Task statement |
Reproduce every record below word for word and include no pictures.

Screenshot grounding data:
○ ○ ○
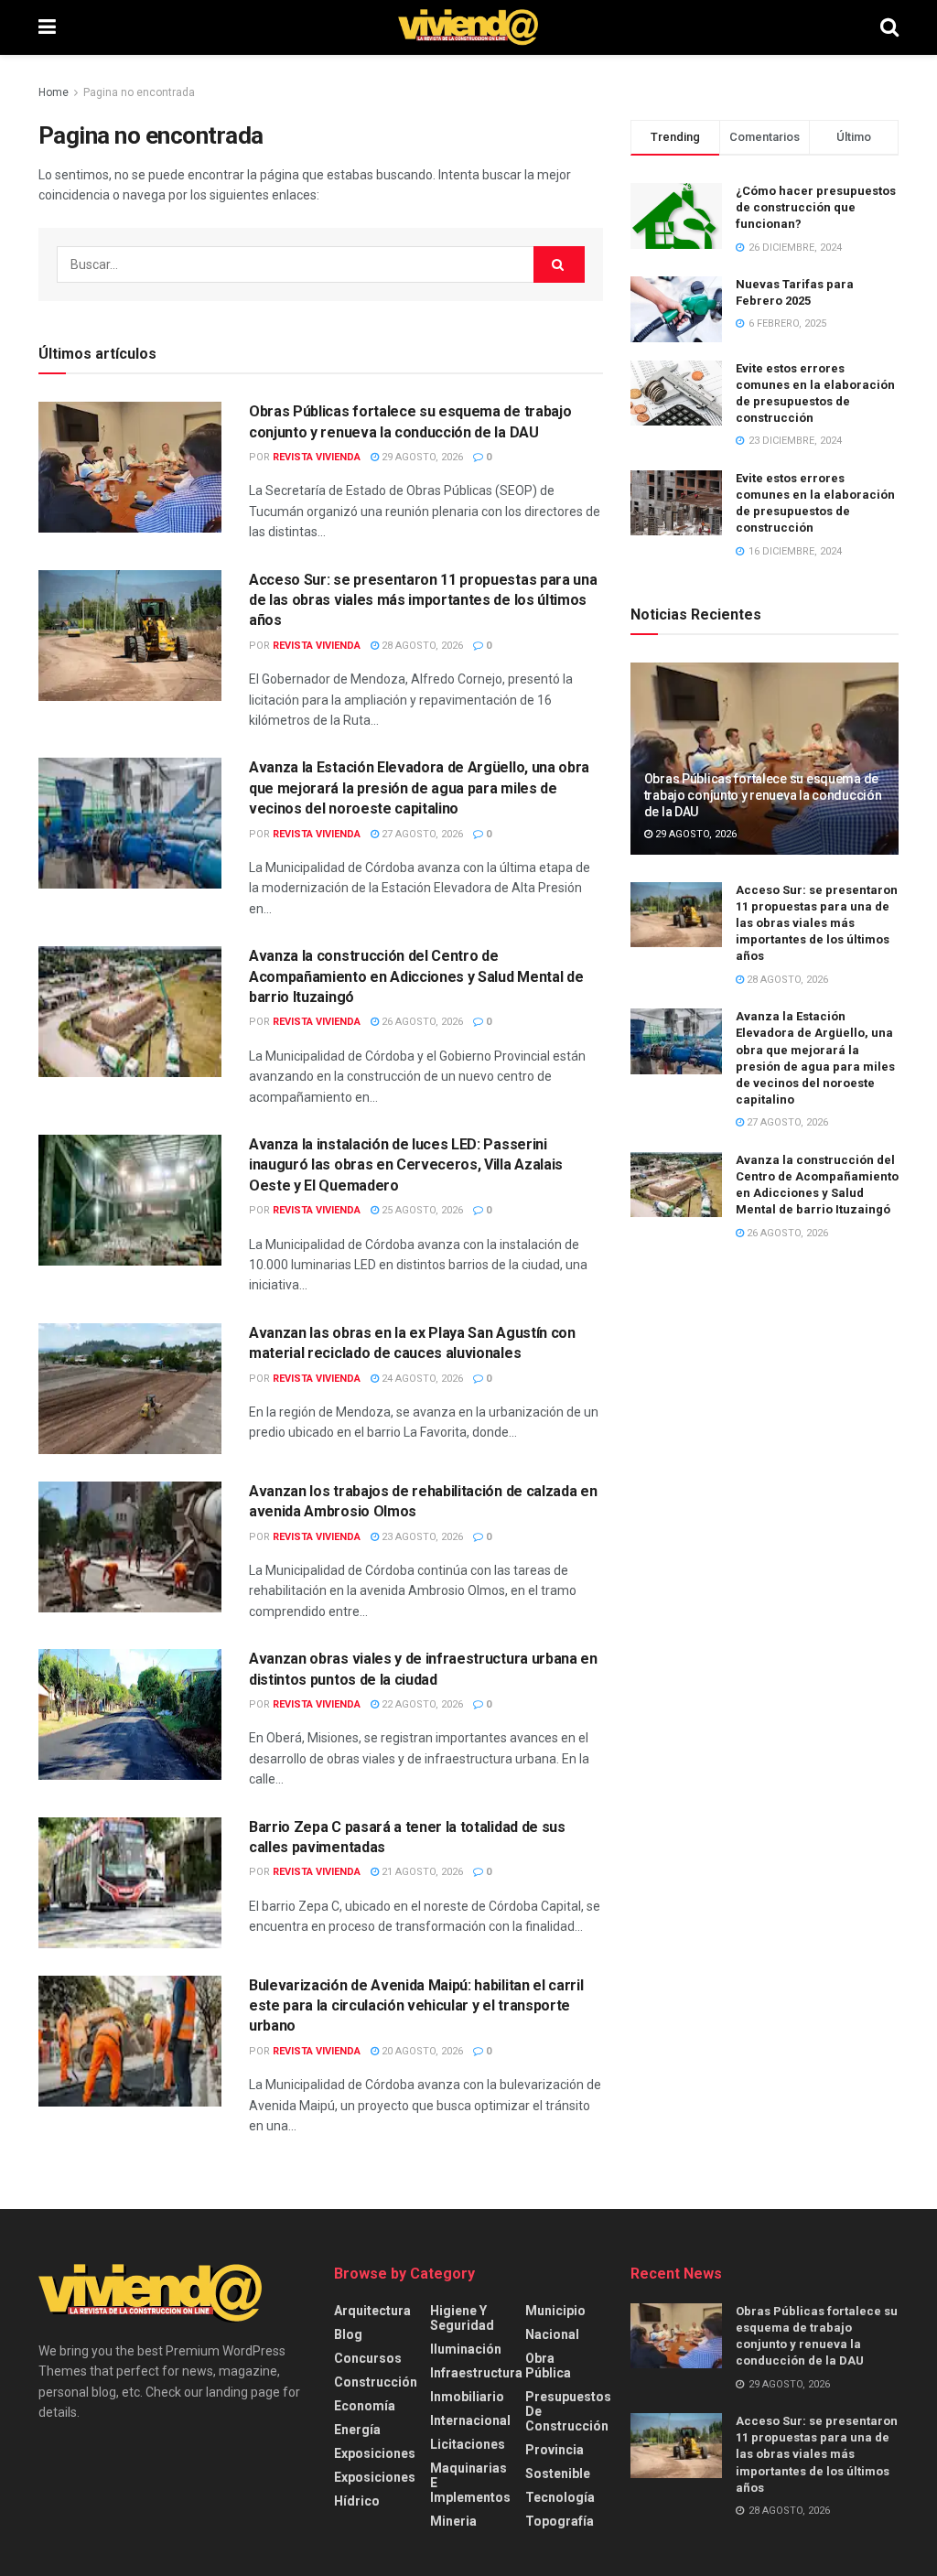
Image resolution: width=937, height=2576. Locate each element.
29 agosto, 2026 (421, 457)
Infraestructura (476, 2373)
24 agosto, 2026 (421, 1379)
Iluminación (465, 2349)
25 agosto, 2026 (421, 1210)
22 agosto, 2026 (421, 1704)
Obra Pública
○ ○ ○
Response to the task |
Image resolution: width=937, height=2576. Locate each element.
29 agosto, 2026 (421, 457)
Infraestructura (476, 2373)
24 agosto, 2026 (421, 1379)
Iluminación (465, 2349)
25 agosto, 2026 (421, 1210)
22 agosto, 2026 (421, 1704)
Obra Pública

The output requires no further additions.